Along with the deep discussions of the need to reintegrate earth and sky, inner and outer experience, the art of the sun and human celebration, artworks done and yet to come, there was a certain amount of sheer fun and games.

Charlotte Moorman played her cello while levitating a few feet off the ground with the aid of 60 or more oversized party-type ballons. There were the noontime kite-flying sessions and airplane-towed poetical messages. Otto Pien's "Blue Star Linz," a mammoth inflated sculpture, rose over the MIT campus one evening amid long arcs of tubular ballons, looking like a writhing octopus as it came to life on the round but starlike in its full-blown maturity.

Mark Drela, an MIT aeronautical engineering student, flew his transparent, iridescent rubber-band-powered model airplane weighing 1/4 ounce and resembling nothing so much as an 11-inch dragonfly as it soared around the lecture room to eventually land on an observer's nose. Eugene Larrabee, his professor, aptly commented, "The most efficient engineering solution is always also the most aesthetic."

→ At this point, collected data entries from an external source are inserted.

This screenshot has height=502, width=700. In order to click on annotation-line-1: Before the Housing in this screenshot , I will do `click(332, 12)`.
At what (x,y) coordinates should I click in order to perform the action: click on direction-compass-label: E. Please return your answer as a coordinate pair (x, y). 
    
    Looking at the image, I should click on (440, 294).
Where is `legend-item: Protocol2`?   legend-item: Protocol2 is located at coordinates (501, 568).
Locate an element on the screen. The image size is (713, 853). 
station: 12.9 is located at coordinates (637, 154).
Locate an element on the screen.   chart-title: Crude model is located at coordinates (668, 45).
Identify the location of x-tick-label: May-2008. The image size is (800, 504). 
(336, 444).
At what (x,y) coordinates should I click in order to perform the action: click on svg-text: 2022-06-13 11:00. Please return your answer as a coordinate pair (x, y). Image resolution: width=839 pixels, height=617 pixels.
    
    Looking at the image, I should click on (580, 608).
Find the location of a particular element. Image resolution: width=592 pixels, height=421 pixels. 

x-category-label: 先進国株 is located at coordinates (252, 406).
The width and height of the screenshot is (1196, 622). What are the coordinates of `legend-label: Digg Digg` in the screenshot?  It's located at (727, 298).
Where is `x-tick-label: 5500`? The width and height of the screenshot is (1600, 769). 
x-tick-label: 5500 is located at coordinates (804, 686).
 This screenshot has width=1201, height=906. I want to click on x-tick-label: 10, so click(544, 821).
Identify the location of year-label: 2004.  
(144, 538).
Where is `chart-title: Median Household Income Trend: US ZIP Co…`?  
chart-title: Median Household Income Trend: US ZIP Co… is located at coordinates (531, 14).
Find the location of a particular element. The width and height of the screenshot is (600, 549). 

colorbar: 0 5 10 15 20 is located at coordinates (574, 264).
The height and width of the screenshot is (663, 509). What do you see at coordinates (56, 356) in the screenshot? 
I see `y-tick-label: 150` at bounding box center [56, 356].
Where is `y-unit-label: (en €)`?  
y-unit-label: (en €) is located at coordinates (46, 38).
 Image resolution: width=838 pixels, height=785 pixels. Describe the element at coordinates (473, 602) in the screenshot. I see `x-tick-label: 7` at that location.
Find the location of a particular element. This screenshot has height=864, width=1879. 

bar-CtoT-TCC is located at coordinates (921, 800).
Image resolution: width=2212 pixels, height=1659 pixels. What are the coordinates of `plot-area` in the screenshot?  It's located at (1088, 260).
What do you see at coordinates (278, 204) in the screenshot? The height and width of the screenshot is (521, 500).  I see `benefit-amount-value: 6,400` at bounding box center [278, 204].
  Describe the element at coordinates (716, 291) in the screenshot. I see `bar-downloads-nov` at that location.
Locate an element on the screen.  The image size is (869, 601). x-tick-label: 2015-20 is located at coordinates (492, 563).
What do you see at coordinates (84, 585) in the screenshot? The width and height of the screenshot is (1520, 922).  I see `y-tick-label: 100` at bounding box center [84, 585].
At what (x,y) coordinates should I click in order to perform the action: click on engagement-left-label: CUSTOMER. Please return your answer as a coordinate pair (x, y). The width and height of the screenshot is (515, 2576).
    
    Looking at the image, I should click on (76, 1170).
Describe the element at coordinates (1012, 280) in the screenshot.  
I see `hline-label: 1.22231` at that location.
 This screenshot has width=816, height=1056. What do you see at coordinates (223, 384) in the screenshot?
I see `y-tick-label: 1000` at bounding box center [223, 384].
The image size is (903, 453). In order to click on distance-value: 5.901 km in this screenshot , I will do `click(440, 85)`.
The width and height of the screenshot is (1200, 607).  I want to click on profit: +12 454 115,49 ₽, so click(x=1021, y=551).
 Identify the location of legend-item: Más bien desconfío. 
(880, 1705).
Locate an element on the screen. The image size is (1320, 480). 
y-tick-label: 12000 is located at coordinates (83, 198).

Yash Pal, secretary-general for the United Nations Conference on the Peaceful Uses of Space (Unispace), called upon artists to contribute their efforts to the peaceful uses of their part in it. "It's very difficult to communicate this overall unity and common destiny. "It can be done only if the real communicators share this vision and communicate it."

Phillip Morrison summed it all up: "We have the choice. Daedalus made it. He got there." But Tom Van Sant had the last word: "Perhaps you could say that awareness of the sky is consciousness of a future."